Since 1950’s, Text-to-speech (TTS) technology has gone through a dramatic change. Today, TTS is affordable and a great asset in learning and education. Learners and students with vision impairments, like dyslexia, and struggling readers benefit from TTS.
The benefits of TTS and its practical applications are made known by famous personalities such as Stephen Hawking, Jack Chen — Google’s legally blind legal counsel, and India’s Foreign Service Officer Beno Zephine. TTS is also integrated into many government owned websites. The web accessibility initiative prompts web developers to render articles and important documents in audio format.
Diane DeMott Painter, a former special education teacher, claims that students with learning disabilities found success using computer technology, Text-to-speech, and word processor. Most of her students were motivated to write using a computer because it is easier to compose text, and editing and making revisions are more efficient. Misspellings are also corrected instantaneously by a spell-checker program. However, for students with visual and auditory processing deficits, this can still be a challenge.
I felt that my students who have problems with auditory processing and auditory memory, as well as visual processing difficulties may be the very ones who were not making the expected gains in writing. They were having problems even when given the opportunity to use word processing and instructed through a structured phonics based reading/writing program. So, during this past school year, I decided to try to find ways that my students could learn to “hear,” “feel,” as well as “see” how letter sound combinations form words. Since I was working with a structured reading program (The Wilson Reading System) to teach my students the phonetic structure of words, I wanted to see what would happen if I used text-to-speech with this reading program to reinforce basic reading and writing skills. – Diane DeMott Painter
TTS helped the students to see and hear the sounds of the words they were writing. This helped nurture sound sequencing – internalizing how words are formed and able to recall words from memory. Diane had three assumptions in exploring the use of TTS as an aid in learning: “1) text-to-speech will provide auditory feedback which will either confirm or invalidate the correct sounds the children think occur in words; 2) seeing and hearing the sounds that text-to-speech programs produce will provide the students with multi-sensory practice in learning how to write words; and 3) as the students learn to distinguish sounds and think about sound sequence through text-to-speech programs, they will begin to internalize how words are formed each time and will be better able to recall words from memory instead of “sounding out” words and relying on hearing the words spoken back to them as they write.”

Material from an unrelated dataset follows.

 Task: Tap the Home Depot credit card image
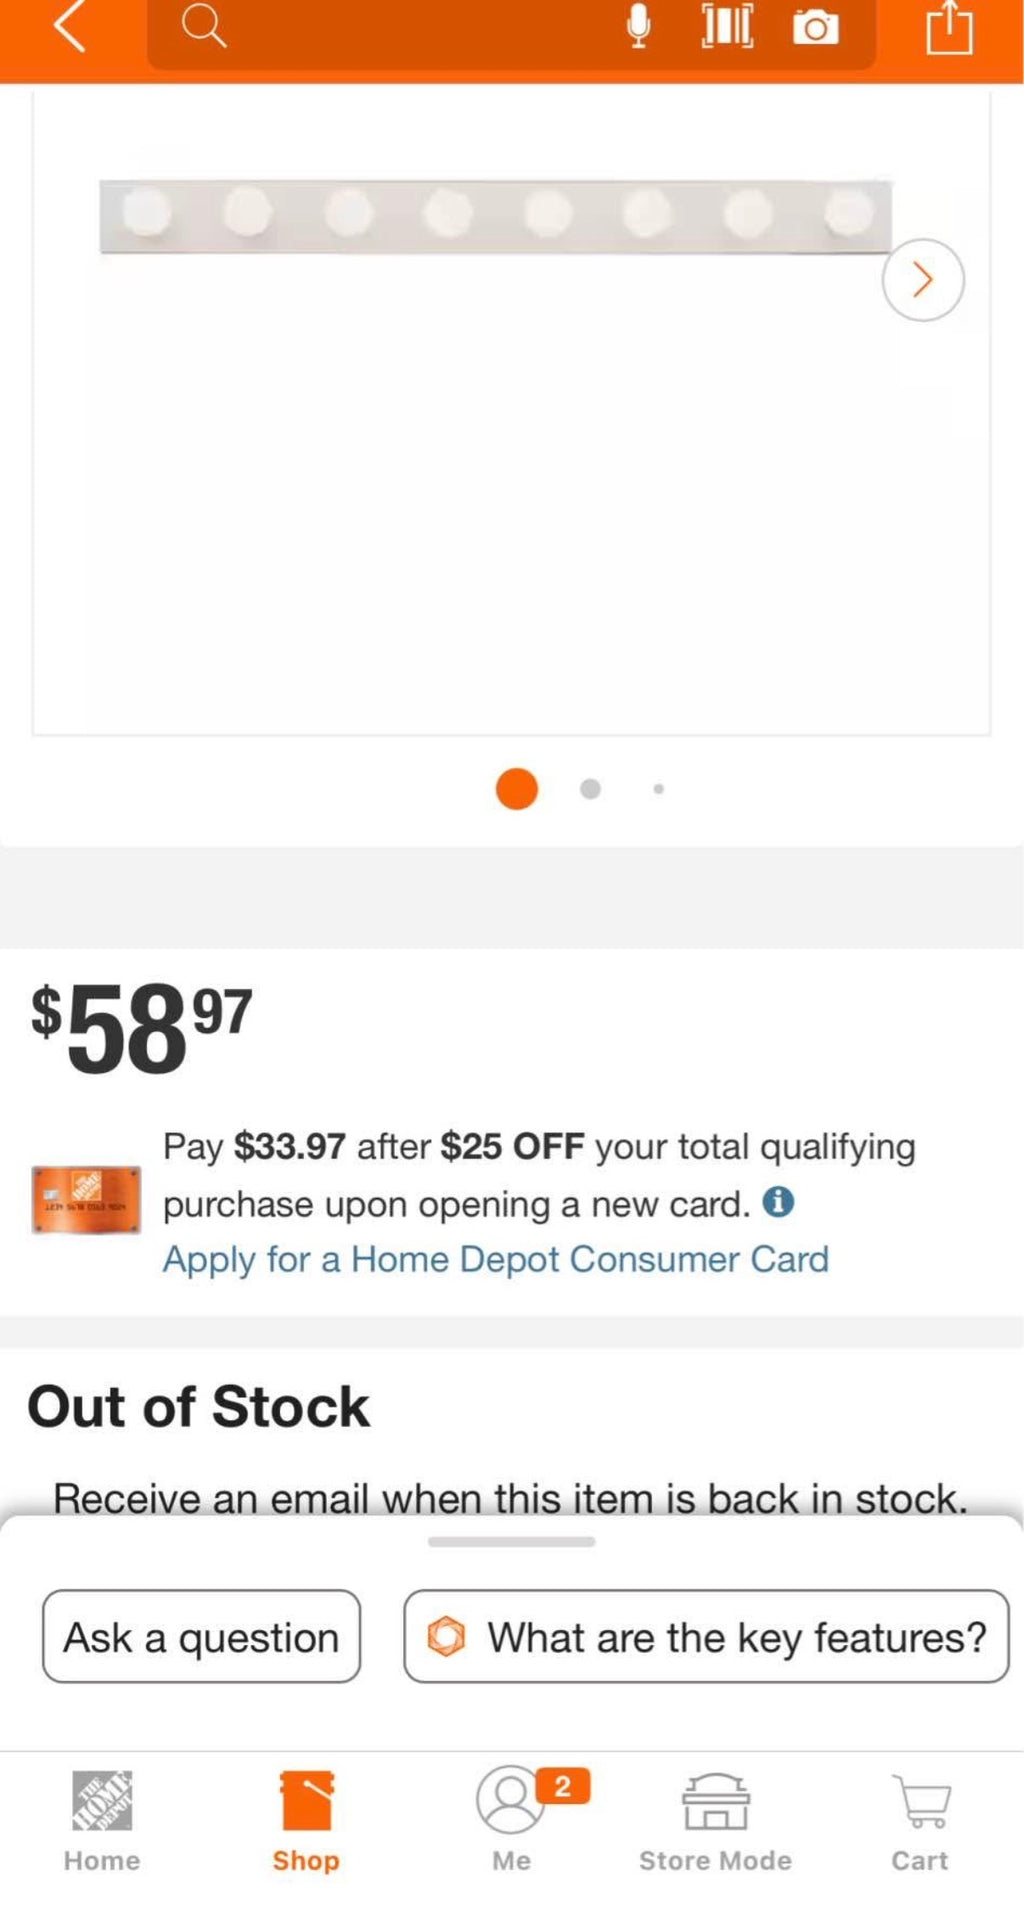point(86,1199)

One popular electronic device manufacturer that uses the Text-to-speech technology is LeapFrog. This company developed learning devices such as the Tag reading systems and LeapPad tablets. LeapFrog’s technology has been used in several studies and in Early Childhood classrooms.
Devices developed by LeapFrog offer games that are fun and educational. Most are used to help improve students’ phonological awareness, reading levels, fluency, and comprehension.
Through taking advantage of TTS, we give students, especially those with special needs independence in writing and learning. These are vital to their success.